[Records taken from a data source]
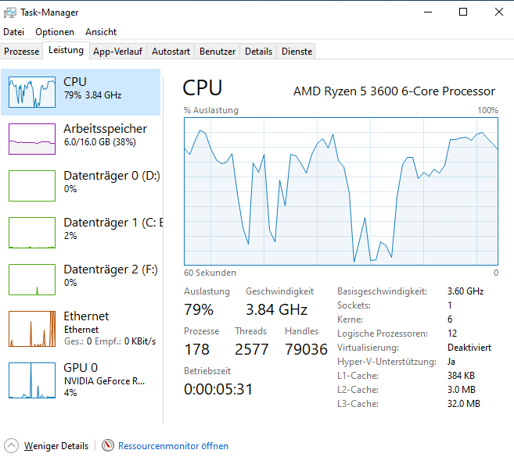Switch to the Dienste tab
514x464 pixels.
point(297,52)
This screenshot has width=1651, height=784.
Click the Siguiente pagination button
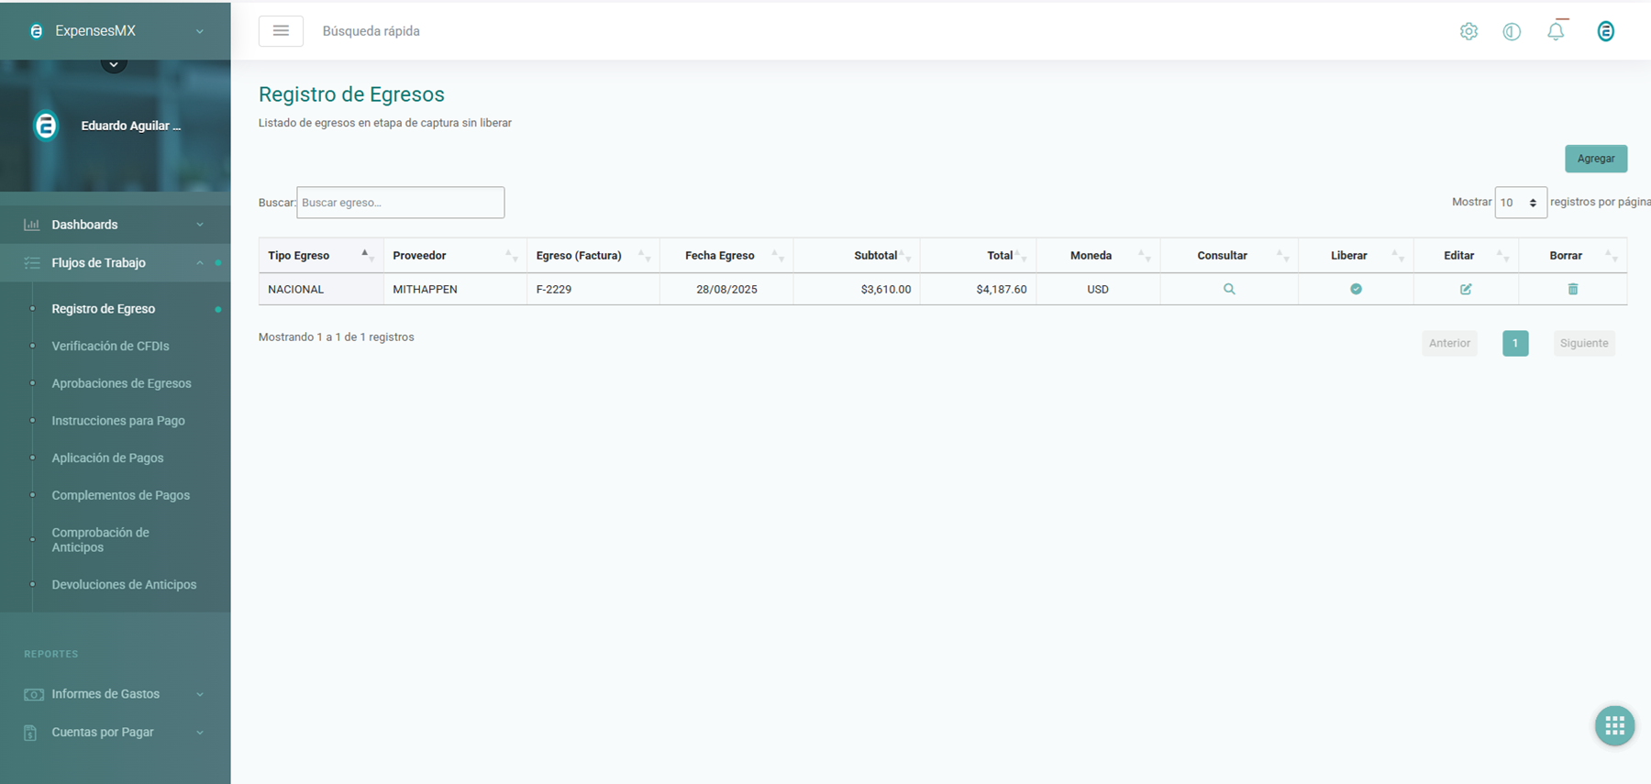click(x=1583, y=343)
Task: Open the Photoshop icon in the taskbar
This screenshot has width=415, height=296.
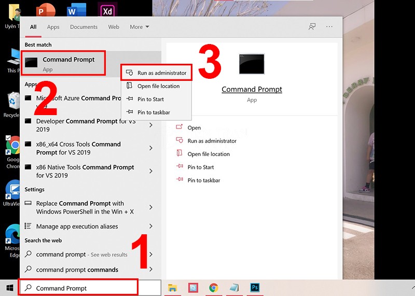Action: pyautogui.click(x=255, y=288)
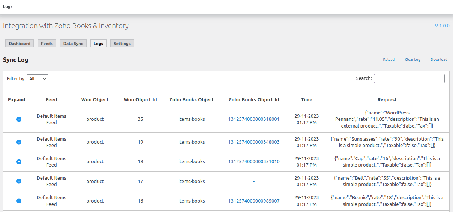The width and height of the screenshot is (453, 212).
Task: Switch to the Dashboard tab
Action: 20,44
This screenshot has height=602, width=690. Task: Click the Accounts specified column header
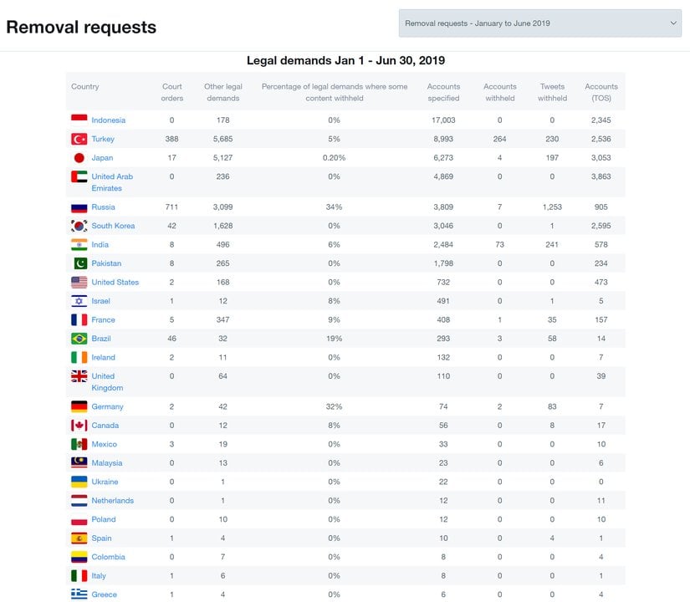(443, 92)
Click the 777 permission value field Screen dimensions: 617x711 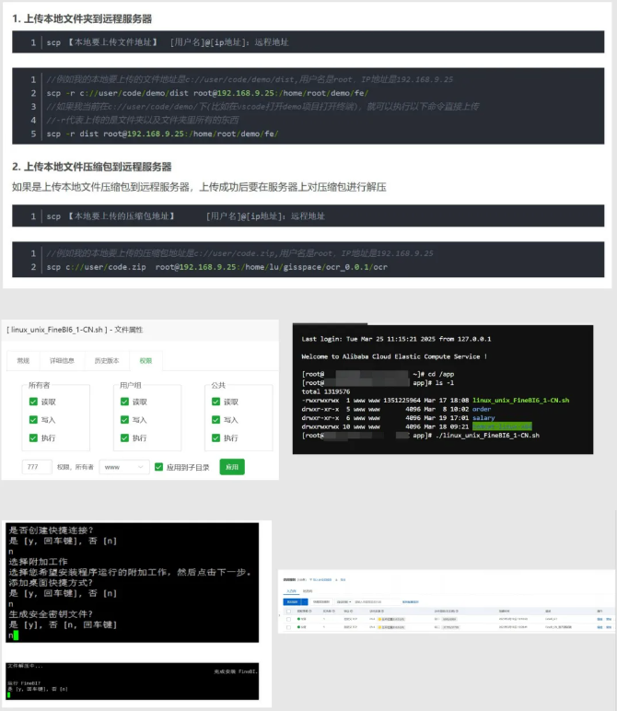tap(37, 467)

...

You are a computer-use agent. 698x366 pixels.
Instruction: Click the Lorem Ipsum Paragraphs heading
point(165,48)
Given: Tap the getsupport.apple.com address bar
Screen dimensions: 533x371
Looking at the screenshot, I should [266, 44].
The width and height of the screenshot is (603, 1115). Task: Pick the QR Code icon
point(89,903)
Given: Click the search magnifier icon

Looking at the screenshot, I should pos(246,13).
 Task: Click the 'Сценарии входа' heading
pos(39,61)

**CHALLENGE:**
Collect every line of the records above that contains the string "This". Copy each of those lines in full.

**RESULT:**
This screenshot has width=1651, height=784.
This screenshot has width=415, height=296.
This screenshot has height=602, width=690. Task: Click the Accounts specified column header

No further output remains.